- Location within the regional unit
- Midea Location within Greece
- Coordinates: 37°39′N 22°49′E﻿ / ﻿37.650°N 22.817°E
- Country: Greece
- Administrative region: Peloponnese
- Regional unit: Argolis
- Municipality: Nafplio

Area
- • Municipal unit: 178.3 km^{2} (68.8 sq mi)

Population (2021)
- • Municipal unit: 4,966
- • Municipal unit density: 27.85/km^{2} (72.14/sq mi)
- • Community: 510
- Time zone: UTC+2 (EET)
- • Summer (DST): UTC+3 (EEST)
- Postal code: 210 55
- Vehicle registration: AP

= Midea, Greece =

Midea (Μιδέα) is a village and a former municipality in Argolis, Peloponnese, Greece. It was named Gerbesi (Γκέρμπεσι) until 1928. Since the 2011 local government reform it is part of the municipality Nafplio, of which it is a municipal unit. The municipal unit has an area of 178.306 km^{2}, and a population of 4,966 (2021). The seat of the municipality was in Agia Triada.

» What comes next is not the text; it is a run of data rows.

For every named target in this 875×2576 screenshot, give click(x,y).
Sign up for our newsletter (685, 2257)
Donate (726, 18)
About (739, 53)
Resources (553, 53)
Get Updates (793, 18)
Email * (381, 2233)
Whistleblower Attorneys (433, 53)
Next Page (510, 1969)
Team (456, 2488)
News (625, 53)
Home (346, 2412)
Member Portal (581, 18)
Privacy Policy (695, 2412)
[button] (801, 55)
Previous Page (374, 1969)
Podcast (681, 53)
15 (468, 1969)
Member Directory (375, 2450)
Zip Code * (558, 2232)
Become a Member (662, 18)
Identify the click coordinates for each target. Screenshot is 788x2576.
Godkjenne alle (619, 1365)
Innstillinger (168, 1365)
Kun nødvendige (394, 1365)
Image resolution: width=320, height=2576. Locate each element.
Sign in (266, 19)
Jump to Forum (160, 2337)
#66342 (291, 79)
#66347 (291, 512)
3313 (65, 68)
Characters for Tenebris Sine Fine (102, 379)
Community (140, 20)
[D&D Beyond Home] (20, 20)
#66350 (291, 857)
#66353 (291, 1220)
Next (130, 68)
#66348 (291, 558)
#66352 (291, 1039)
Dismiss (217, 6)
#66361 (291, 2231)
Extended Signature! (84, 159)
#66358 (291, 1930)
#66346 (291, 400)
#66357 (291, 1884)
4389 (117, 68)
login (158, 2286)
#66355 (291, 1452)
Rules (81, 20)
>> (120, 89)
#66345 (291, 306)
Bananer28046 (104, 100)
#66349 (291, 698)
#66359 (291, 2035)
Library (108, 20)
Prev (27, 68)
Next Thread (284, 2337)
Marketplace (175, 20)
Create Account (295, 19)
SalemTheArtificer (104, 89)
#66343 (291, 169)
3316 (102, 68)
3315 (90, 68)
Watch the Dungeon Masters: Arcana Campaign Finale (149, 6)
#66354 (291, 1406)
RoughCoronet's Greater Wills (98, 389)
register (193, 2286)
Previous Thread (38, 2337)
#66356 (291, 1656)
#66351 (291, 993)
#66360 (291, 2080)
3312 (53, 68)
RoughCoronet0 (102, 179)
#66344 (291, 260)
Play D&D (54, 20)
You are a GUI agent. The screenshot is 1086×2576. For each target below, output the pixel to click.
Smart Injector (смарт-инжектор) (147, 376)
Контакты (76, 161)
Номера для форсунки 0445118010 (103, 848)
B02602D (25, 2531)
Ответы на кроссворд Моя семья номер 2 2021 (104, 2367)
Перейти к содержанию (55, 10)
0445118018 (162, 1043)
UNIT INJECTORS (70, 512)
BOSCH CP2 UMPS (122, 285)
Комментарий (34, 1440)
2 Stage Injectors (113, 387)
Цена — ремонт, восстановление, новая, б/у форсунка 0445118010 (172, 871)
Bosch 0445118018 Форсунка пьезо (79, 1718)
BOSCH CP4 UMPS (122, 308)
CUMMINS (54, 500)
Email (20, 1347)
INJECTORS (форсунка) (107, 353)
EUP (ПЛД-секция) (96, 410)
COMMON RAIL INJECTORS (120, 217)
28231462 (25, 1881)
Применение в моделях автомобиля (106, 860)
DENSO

Within the boundaries of the municipal unit are two significant archaeological sites dating to the Bronze Age or earlier. One is the site of Dendra located outside the village of the same name. The other is the citadel site of Midea. Both sites were originally excavated by the archaeologist Axel W. Persson between the 1920s and World War II.

The villagers call themselves Arvanites, and traditionally speak Arvanitika.